» **REQUIRED TASKS**:
• 1. In the QR decomposition notebook excerpt, QR is unique up to what?
• 2. Pick up the QR decomposition notebook excerpt after its final line and keep writing the code.

-------- ARTICLE --------

Note (Slide 20): QR is unique up to sign of columns of Q.

In [7]:
# Verify R is an upper triangular matrix
residual = np.linalg.norm(R_final - np.triu(R_final), ord='fro')
print(f"\n[1] ||R - triu(R)||_F       = {residual:.2e}")
print(f"    R is upper triangular   : {residual < 1e-10}")

# Verify numerical equivalence
err_ATA = np.linalg.norm(A.T @ A - R_final.T @ R_final, ord='fro')
print(f"\n[2] ||A^T A - R^T R||_F    = {err_ATA:.2e}  (should be ~0)")

# Compare with inside QR
_, R_ref = np.linalg.qr(A)
# Make all diagonal elements be positive and then compare them
def fix_sign(R):
    signs = np.sign(np.diag(R))
    return np.diag(signs) @ R

err_ref = np.linalg.norm(fix_sign(R_final) - fix_sign(R_ref), ord='fro')

-------- DATA SHOWN --------

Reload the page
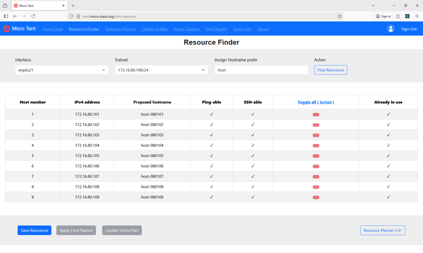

--------

» **ANSWERS TO THE TASKS**:
• 1. QR is unique up to the sign of the columns of Q.

• 2.
print(f"\n[3] ||R_tsqr - R_numpy||_F = {err_ref:.2e}  (should be ~0)")

# Final: error should less than 1e-10
if err_ATA < 1e-10 and err_ref < 1e-10:
    print("  All checks passed — TSQR is correct")
else:
    print("  Warning: some checks failed.")


[1] ||R - triu(R)||_F       = 0.00e+00
    R is upper triangular   : True

[2] ||A^T A - R^T R||_F    = 2.91e-14  (should be ~0)

[3] ||R_tsqr - R_numpy||_F = 3.51e-15  (should be ~0)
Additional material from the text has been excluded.